Reputacja: 1 motek339 nie jest za bardzo znanymotek339 nie jest za bardzo znanymotek339 nie jest za bardzo znanymotek339 nie jest za bardzo znanymotek339 nie jest za bardzo znany
Vestigia spojrzała na elfa i odwzajemniła uśmiech. -Witam. Nie, nie trzeba, przyszłam wyczesać Nadiana - odparła, po czym skierowała się w stronę swojego konia. Wyjęła z kieszeni zgrzebło i zaczęła oporządzać rumaka.
- Znaczy się... mam nie przeszkadzać? - spytał, nie odrywając od niej wzroku ani na chwilę, wciąż oparty o widły. A rumak elfki, najwyraźniej ją poznając, lekko zarżał.
- Nie przeszkadzasz - rzuciła przez ramię, trochę rozkojarzona.
- No to będę nadal nie-przeszkadzał... - odpowiedział z zaczepialskim uśmieszkiem, idąc za nią. Gdy był już zaś przy rumaku, obszedł go dookoła, i znajdując się po drugiej stronie konia względem elfki, poklepał go po karku, spoglądając na Vestigię.

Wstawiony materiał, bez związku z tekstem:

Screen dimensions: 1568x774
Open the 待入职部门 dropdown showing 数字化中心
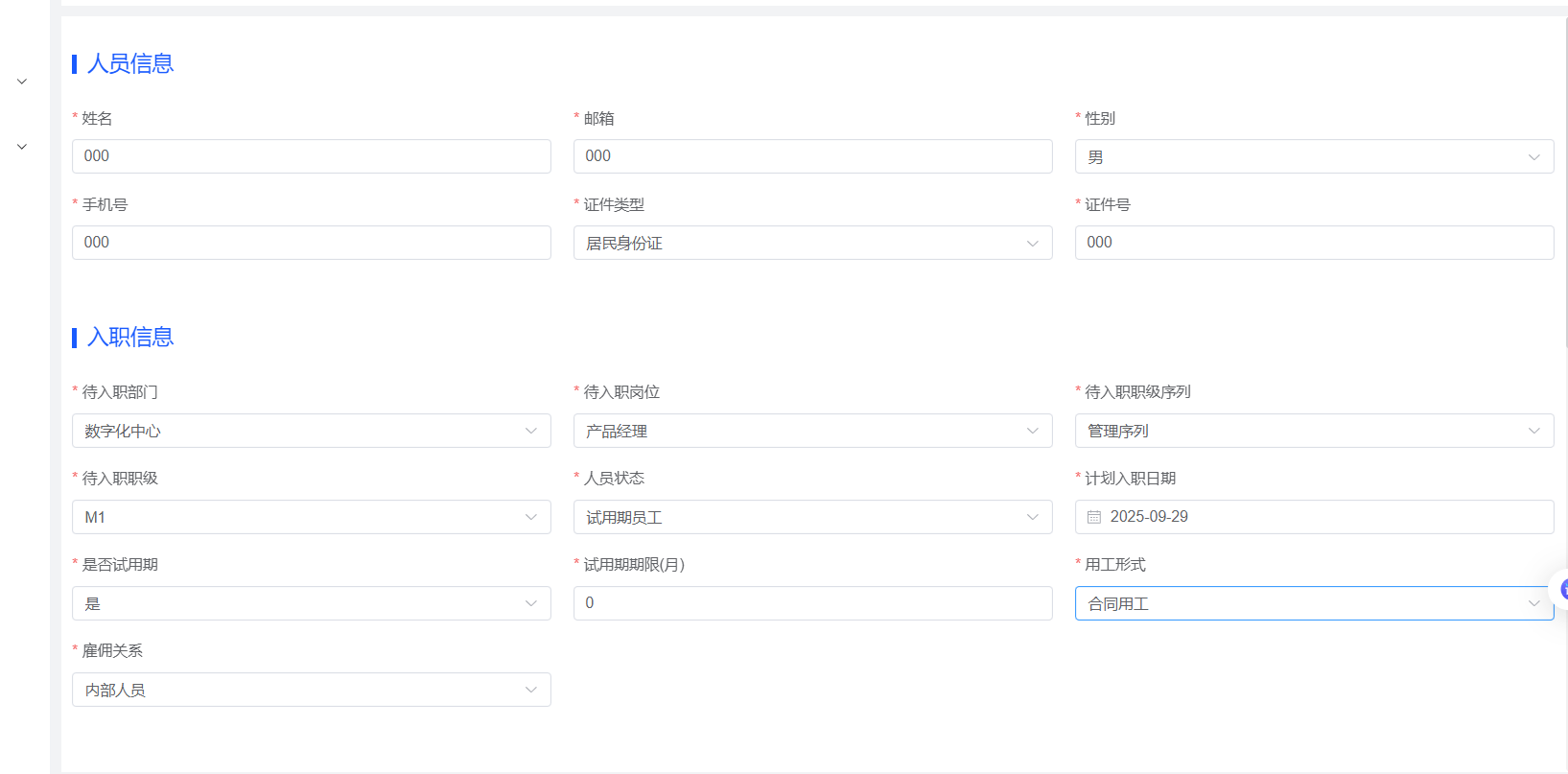(x=311, y=431)
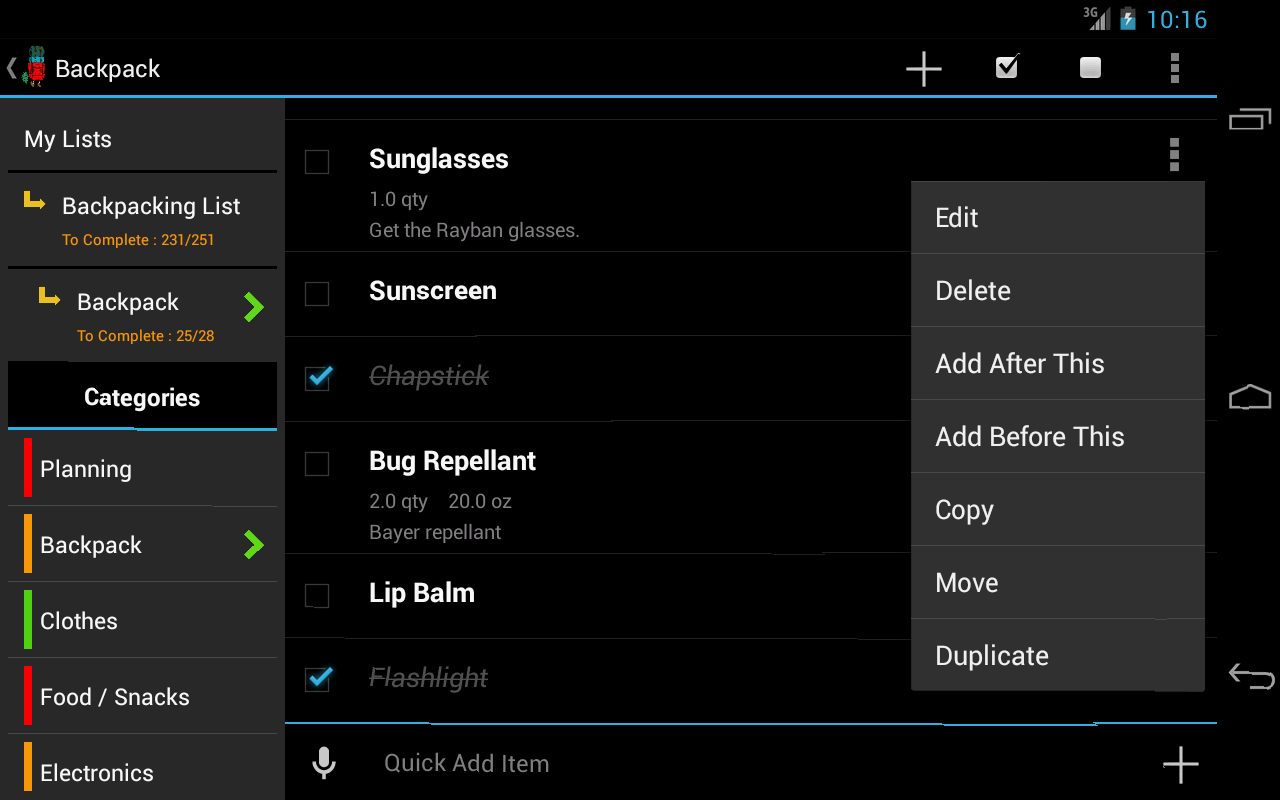Screen dimensions: 1280x800
Task: Mark Bug Repellant as complete
Action: point(316,464)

- Dobry konik... ładny konik... pasuje do swojej pani...
Tropicielka, jak gdyby nigdy nic, dalej rozczesywała grzywę swojego gniadosza. Zupełnie jakby niewiele sobie robiła z obecności elfa. Wszak była przyzwyczajona do zmaskulinizowanego towarzystwa. Ten zaś widząc, iż Vestigia raczej nie wlepia w niego oczek, uśmiechnął się pod nosem, po czym znowu zaczął obchodzić rumaka, ślizgając dłonią po jego karku i łbie, i po chwili znalazł się obok elfki, a następnie za nią. Jedna z jego dłoni dotarła do dłoni tropicielki, na której ją położył, a druga... druga znalazła się nagle na talii Vesti.
- Ładny konik, pasuje do swojej pani, bo i ona ładna... - szepnął elfce do ucha, odrobinę przywierając swym ciałem do jej ciała, przez co ta wyczuła jego męski zapach, oraz ciepło bijące z jego nagiego torsu.

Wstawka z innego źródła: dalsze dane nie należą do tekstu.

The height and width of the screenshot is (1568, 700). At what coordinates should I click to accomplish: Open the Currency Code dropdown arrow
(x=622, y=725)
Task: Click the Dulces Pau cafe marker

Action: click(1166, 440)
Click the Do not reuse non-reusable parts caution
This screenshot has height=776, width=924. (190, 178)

Był jeszcze jeden powód, dla którego elfka i jej rumak do siebie pasowali - ani do jednej, ani do drugiego nie wolno było podchodzić od tyłu. Ponieważ tropicielka nie miała jak uskoczyć, wolną rękę wzniosła przed siebie, po czym gwałtownie szarpnęła nią do tyłu, próbując wbić łokieć w brzuch, a najlepiej podbrzusze napastnika. Jednocześnie uniosła swoją prawą nogę i tupnęła, celując w stopę elfa. Miała o tyle ułatwione zadanie, że dokładnie wyczuwała ciało mężczyzny. Po latach życia w lesie to były odruchy. Działania podjęte bez kontroli świadomości. Ale sam się o to prosił...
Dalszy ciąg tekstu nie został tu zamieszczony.